WHAT NEEDS TO BE DONE → List each line of the material below that contains the string "square".

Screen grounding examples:
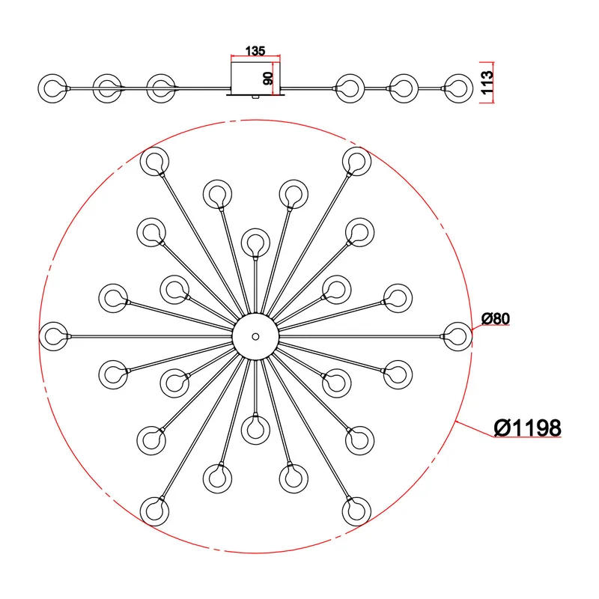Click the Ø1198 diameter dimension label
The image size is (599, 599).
528,428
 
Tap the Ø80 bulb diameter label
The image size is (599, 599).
496,318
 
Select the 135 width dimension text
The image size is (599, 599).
255,51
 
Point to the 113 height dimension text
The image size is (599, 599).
487,82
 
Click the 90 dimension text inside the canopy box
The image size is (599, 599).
269,79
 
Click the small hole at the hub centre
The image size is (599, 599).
255,336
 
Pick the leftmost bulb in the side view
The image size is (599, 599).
52,88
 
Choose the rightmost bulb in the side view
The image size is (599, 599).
459,88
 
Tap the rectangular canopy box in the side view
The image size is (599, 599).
256,78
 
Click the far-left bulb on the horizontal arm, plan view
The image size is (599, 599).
54,336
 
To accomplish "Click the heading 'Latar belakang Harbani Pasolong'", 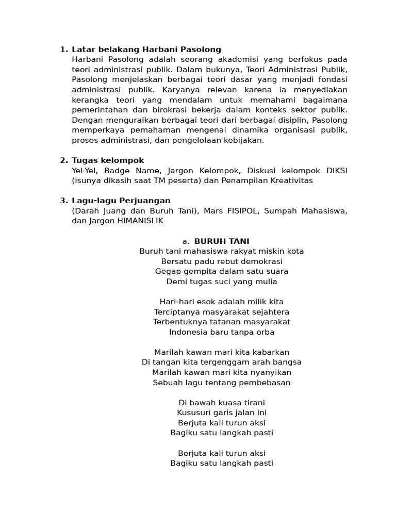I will pyautogui.click(x=146, y=50).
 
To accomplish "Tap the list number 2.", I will pyautogui.click(x=63, y=160).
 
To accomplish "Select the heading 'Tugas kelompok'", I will pyautogui.click(x=108, y=160).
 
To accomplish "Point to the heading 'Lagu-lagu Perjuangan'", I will pyautogui.click(x=121, y=201).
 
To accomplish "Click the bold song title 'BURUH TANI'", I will pyautogui.click(x=222, y=241).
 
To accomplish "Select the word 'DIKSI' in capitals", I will pyautogui.click(x=336, y=171).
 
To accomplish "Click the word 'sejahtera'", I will pyautogui.click(x=270, y=312).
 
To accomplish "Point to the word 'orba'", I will pyautogui.click(x=265, y=332).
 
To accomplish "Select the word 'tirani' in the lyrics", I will pyautogui.click(x=253, y=403).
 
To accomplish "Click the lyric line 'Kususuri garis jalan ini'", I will pyautogui.click(x=222, y=412).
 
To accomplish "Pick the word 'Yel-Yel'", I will pyautogui.click(x=86, y=171).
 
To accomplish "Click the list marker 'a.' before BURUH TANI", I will pyautogui.click(x=186, y=241).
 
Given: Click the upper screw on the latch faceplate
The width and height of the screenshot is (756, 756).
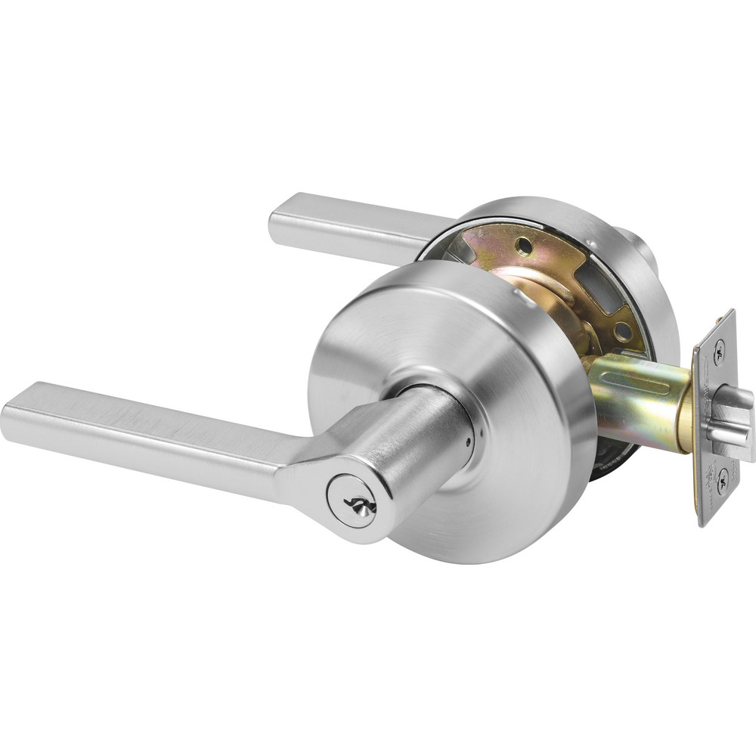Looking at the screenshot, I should (718, 349).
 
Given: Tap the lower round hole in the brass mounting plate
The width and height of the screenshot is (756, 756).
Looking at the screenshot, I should (621, 330).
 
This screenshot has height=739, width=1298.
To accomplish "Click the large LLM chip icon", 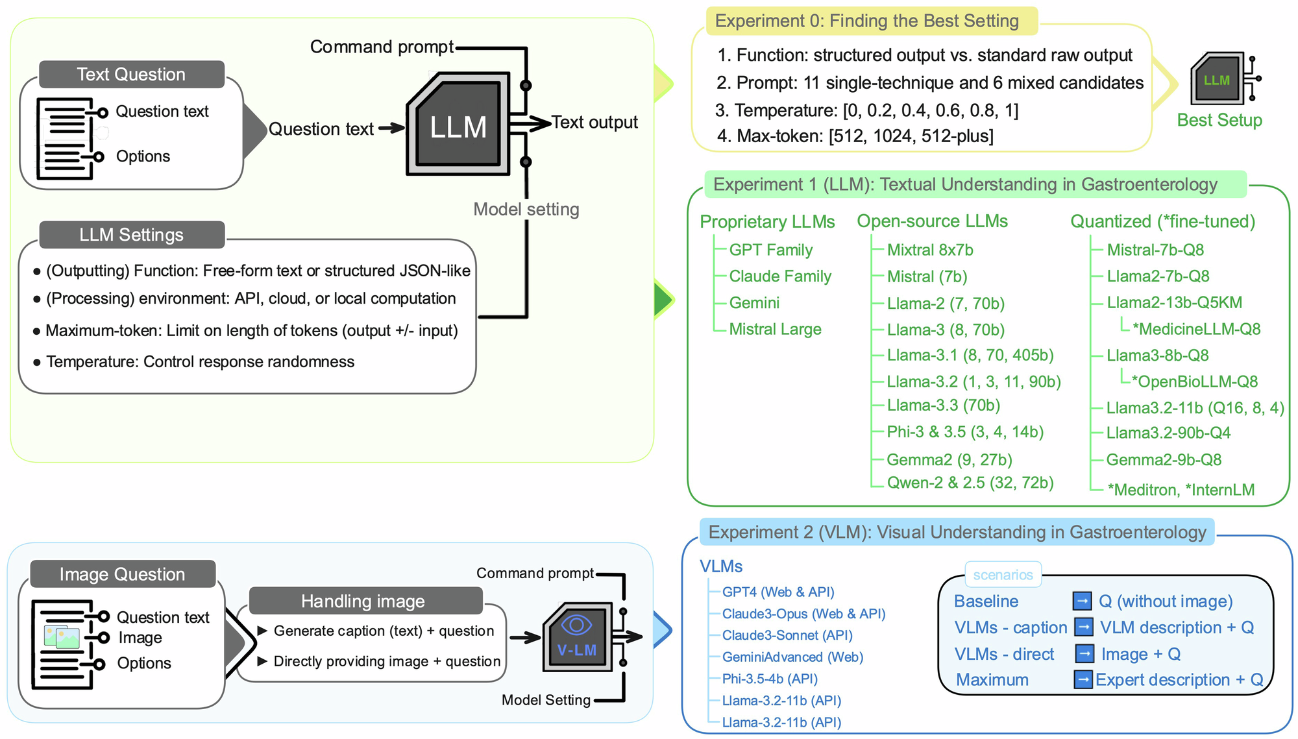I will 458,124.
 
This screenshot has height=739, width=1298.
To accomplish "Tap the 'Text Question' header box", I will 132,75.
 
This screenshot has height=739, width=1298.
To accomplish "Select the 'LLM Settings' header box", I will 132,235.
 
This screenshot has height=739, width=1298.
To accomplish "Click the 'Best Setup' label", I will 1219,120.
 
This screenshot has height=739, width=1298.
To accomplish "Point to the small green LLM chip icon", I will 1218,79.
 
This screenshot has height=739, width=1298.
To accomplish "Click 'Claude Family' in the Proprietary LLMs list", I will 780,276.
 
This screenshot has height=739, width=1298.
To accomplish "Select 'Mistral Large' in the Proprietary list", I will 775,330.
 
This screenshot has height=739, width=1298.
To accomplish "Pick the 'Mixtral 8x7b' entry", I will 930,250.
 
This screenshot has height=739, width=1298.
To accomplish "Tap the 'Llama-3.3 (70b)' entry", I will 943,406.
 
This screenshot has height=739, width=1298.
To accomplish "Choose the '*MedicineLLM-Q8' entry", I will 1196,329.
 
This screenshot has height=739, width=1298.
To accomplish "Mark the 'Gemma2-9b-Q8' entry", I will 1164,460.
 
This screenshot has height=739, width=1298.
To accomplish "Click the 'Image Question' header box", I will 123,574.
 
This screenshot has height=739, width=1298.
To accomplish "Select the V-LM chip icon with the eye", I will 577,636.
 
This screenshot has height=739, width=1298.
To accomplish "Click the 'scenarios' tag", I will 1003,575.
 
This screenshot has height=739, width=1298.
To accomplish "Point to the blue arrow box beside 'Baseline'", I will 1082,601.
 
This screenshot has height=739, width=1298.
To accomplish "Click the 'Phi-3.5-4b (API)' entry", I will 770,679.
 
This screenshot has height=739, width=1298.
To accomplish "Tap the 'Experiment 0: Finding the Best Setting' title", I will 866,21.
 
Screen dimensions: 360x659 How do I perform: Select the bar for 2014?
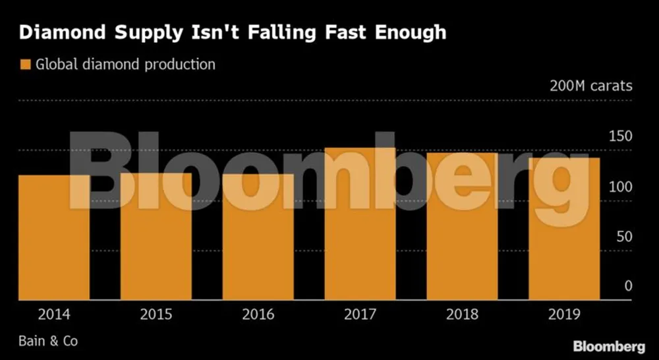tap(54, 237)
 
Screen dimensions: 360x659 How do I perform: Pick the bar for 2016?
tap(258, 237)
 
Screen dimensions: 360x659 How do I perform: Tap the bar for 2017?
tap(360, 224)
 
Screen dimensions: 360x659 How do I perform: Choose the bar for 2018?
tap(462, 227)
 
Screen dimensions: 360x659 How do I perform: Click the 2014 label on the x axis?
tap(54, 313)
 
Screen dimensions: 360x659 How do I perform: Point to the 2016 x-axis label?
tap(258, 313)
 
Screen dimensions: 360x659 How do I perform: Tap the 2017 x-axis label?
tap(360, 313)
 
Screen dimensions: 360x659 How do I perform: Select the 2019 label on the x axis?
tap(564, 313)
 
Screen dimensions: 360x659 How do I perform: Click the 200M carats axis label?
tap(591, 86)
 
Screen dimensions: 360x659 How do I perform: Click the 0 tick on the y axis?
tap(628, 286)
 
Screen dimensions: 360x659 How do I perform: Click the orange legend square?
tap(26, 65)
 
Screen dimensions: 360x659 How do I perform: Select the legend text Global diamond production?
tap(125, 65)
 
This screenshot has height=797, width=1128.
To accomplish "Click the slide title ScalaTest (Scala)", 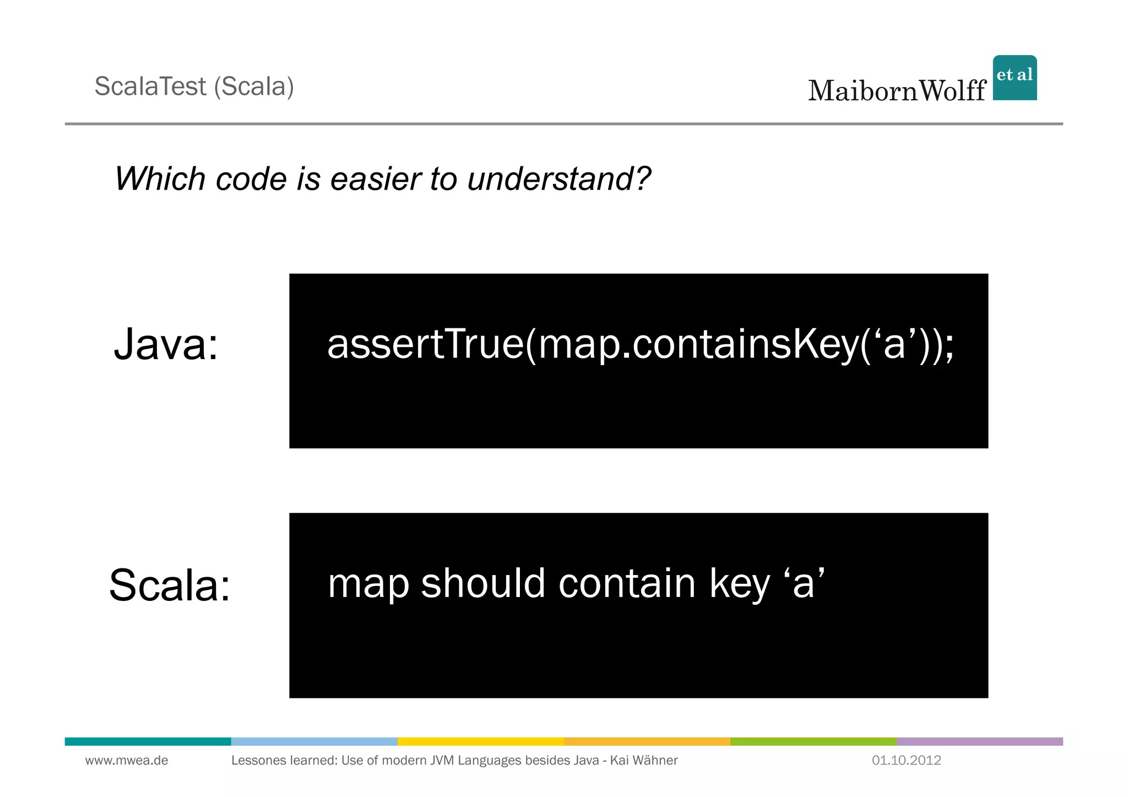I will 194,86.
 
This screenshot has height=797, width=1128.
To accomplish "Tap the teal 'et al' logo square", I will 1015,78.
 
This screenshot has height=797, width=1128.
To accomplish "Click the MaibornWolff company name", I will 897,91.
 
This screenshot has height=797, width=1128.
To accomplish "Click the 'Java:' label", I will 166,344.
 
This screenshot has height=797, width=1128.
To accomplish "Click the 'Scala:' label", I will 170,585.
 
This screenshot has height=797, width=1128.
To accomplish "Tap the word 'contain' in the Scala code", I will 627,583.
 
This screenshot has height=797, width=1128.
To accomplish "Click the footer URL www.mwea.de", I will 127,761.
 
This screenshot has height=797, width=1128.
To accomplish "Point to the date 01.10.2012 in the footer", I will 906,761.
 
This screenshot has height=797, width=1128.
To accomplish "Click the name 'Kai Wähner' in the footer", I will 644,761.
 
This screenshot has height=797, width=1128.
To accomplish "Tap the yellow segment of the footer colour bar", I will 480,741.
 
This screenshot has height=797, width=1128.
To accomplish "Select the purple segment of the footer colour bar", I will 979,741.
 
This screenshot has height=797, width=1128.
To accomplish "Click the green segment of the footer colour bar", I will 813,741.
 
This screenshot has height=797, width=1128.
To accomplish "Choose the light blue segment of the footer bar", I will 314,741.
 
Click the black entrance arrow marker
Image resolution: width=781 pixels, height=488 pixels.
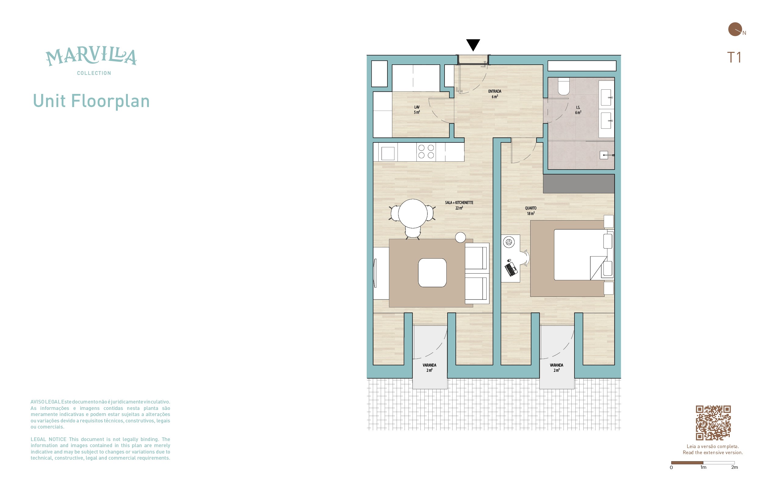(473, 45)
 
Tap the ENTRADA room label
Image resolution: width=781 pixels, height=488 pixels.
(495, 91)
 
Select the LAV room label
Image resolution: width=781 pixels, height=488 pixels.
(417, 107)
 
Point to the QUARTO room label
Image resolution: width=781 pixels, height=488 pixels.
(531, 208)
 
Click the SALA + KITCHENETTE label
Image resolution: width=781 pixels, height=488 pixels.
(459, 203)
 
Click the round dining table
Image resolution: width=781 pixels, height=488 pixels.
(413, 214)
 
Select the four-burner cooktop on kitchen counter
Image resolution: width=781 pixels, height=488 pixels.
(426, 152)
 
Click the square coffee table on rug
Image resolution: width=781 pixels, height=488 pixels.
(432, 273)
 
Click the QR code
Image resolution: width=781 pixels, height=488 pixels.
(713, 423)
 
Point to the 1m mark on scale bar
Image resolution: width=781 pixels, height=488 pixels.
(703, 467)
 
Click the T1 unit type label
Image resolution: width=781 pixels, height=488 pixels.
(734, 57)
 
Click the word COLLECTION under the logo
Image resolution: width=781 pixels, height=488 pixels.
(94, 73)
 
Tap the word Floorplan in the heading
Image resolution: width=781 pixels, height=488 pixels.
(110, 101)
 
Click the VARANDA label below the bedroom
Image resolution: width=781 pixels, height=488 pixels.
(556, 365)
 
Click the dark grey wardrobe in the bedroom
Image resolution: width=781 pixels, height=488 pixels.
(579, 184)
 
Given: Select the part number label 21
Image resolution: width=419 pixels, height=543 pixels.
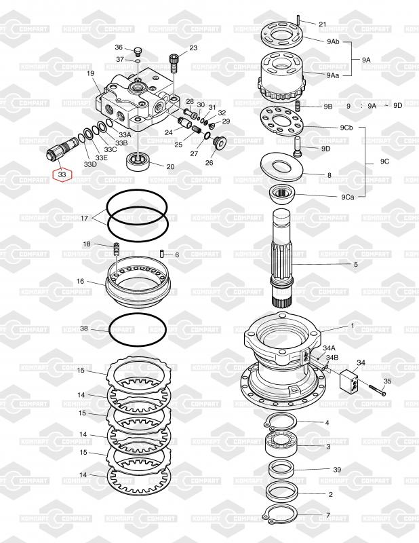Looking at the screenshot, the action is [x=322, y=24].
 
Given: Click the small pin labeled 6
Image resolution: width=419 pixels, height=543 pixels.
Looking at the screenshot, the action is [x=162, y=253].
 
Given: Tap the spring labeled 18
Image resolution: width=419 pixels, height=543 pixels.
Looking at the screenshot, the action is [x=117, y=249].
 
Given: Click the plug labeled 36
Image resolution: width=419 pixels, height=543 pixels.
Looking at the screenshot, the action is [x=138, y=52].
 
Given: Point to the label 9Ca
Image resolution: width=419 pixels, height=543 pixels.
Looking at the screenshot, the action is [x=347, y=197].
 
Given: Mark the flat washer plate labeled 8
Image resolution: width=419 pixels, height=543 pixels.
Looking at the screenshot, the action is [x=281, y=167].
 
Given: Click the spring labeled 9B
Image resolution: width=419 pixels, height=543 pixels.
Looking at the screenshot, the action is [x=298, y=106].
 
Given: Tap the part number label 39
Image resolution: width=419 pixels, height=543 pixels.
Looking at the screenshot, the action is [x=337, y=470].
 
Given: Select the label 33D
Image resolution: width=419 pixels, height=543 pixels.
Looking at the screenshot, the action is [x=90, y=164].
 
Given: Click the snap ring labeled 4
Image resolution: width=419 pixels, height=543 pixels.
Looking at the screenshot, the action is [x=279, y=422].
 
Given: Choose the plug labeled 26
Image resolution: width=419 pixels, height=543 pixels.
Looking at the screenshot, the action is [x=220, y=143].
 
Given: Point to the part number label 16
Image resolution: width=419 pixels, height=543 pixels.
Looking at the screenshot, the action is [x=80, y=281].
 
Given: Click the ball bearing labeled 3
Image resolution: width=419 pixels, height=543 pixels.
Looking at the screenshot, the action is [x=280, y=445].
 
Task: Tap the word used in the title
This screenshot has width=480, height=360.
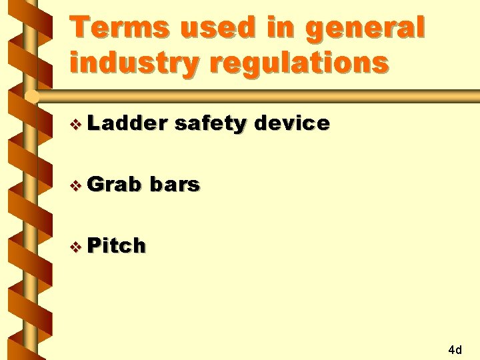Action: pos(210,29)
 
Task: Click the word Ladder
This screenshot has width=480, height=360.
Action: pos(127,123)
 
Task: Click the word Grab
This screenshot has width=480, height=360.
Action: pos(115,185)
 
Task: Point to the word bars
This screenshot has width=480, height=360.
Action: pos(175,185)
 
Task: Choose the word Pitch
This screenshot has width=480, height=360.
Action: pos(117,246)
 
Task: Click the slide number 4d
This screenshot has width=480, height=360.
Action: pos(455,349)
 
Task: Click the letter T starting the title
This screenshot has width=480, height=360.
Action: pos(81,29)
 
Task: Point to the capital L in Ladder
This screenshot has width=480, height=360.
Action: pos(93,123)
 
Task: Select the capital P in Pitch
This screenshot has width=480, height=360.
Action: pos(93,246)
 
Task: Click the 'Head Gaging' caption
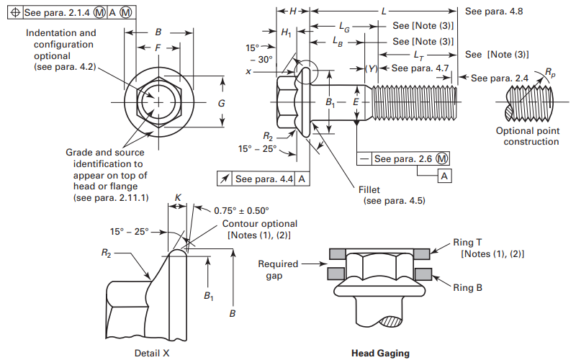(x=380, y=353)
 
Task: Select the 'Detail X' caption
(x=152, y=353)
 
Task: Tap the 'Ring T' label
(x=472, y=243)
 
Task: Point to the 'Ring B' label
(x=472, y=288)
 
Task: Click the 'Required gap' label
(x=278, y=269)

THE RESULT →
Screen dimensions: 360x659 How do I perform: Click the orange legend square?
To accomplish "Tap the teal 'et al' logo square", I will 1015,78.
Click the square coffee table on rug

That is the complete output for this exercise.